REPORT ON THE AUDIT OF THE CONSOLIDATED AND SEPARATE FINANCIAL STATEMENTS (CONT’D) Key Audit Matters (cont’d)

Key Audit Matter

How the matter was addressed in the audit

Our procedures in relation to assessing the impairment of investments in subsidiary companies included the following: We reviewed the Group’s controls relating to the preparation and approval of cash flow forecasts. We obtained the discounted cash flow models that support the value-in-use calculations. Together with our valuation specialist, we performed the following: • assessed the appropriateness of the methodology applied in the impairment assessment of investments in subsidiary companies; • assessed the reliability and appropriateness of assumptions used to reach projections on future income, terminal growth rate assumptions, discount rates and performed sensitivity analysis to determine the impact of those assumptions. Our valuation specialists independently derived the discount rates and compared same with those of management; • verified the mathematical accuracy of the discounted cashflow forecasts and checked the internal consistency of the models; • reviewed the supporting agreements and underlying documentation which support the financial forecasts prepared by management; • challenged the key judgments provided by management with reference to historical trends, our own expectations based on our industry knowledge and management’s strategic plans; • discussed potential changes in key inputs with management in order to evaluate whether the inputs and assumptions used in the cash flow forecasts were reasonable. We reviewed the sensitivity analysis performed by management to evaluate the impact on the value in use calculations; and • assessed the appropriateness and completeness of the related disclosures made in the financial statements.
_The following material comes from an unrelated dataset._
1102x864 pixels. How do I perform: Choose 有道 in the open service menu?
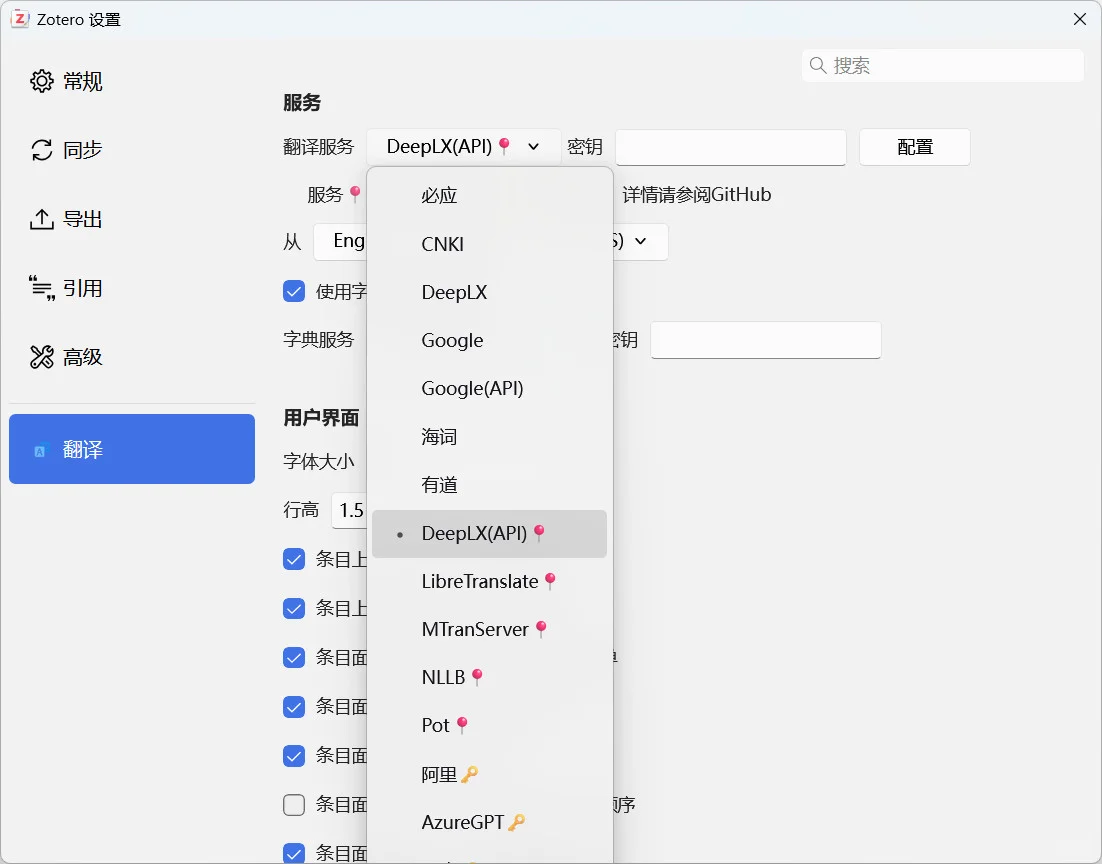pyautogui.click(x=440, y=485)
Impairment of Investments in subsidiary companies The Company holds investments in subsidiaries which amounted to MUR 2.9 billion as of December 31, 2025 (2024: MUR 2.9 billion). Investment in subsidiaries is carried at cost less impairment in accordance with IAS 36 Impairment of Assets in the Company’s separate financial statements. Management determines at end of each reporting period the existence of any indication of impairment of the Company’s investment in subsidiaries. If there are indicators of impairment, management would assess the recoverable amounts of the subsidiary companies. Any shortfall between the recoverable amounts of the subsidiaries and their carrying value is recognised in profit or loss. These subsidiaries might not sustain their performance in order to support their respective carrying value in the company’s financial statements. As a result, an impairment assessment was required to be performed by comparing the carrying value of these to their recoverable amount to determine whether an impairment was required to be recognised. The impairment of the subsidiaries involves significant use of estimates and judgements, including occupancy rates, average room rates, guest night spending, growth rates and discount rates. The value in use is highly sensitive to changes in these key inputs. The impairment adjustments for December 31, 2025 is Nil (2024: Mur Nil million). Disclosures relating to the impairment review of investments in subsidiary companies have been provided in notes 4 and 8 to the separate financial statements. The determination of the recoverable amount of the investments in subsidiaries was one of the key judgemental areas in preparing the financial statements due to a combination of the significance of the investments in the subsidiaries and the inherent uncertainty in the assumptions supporting the recoverable amount of these investments. Accordingly, the impairment of investment in subsidiary companies was determined to be a key audit matter.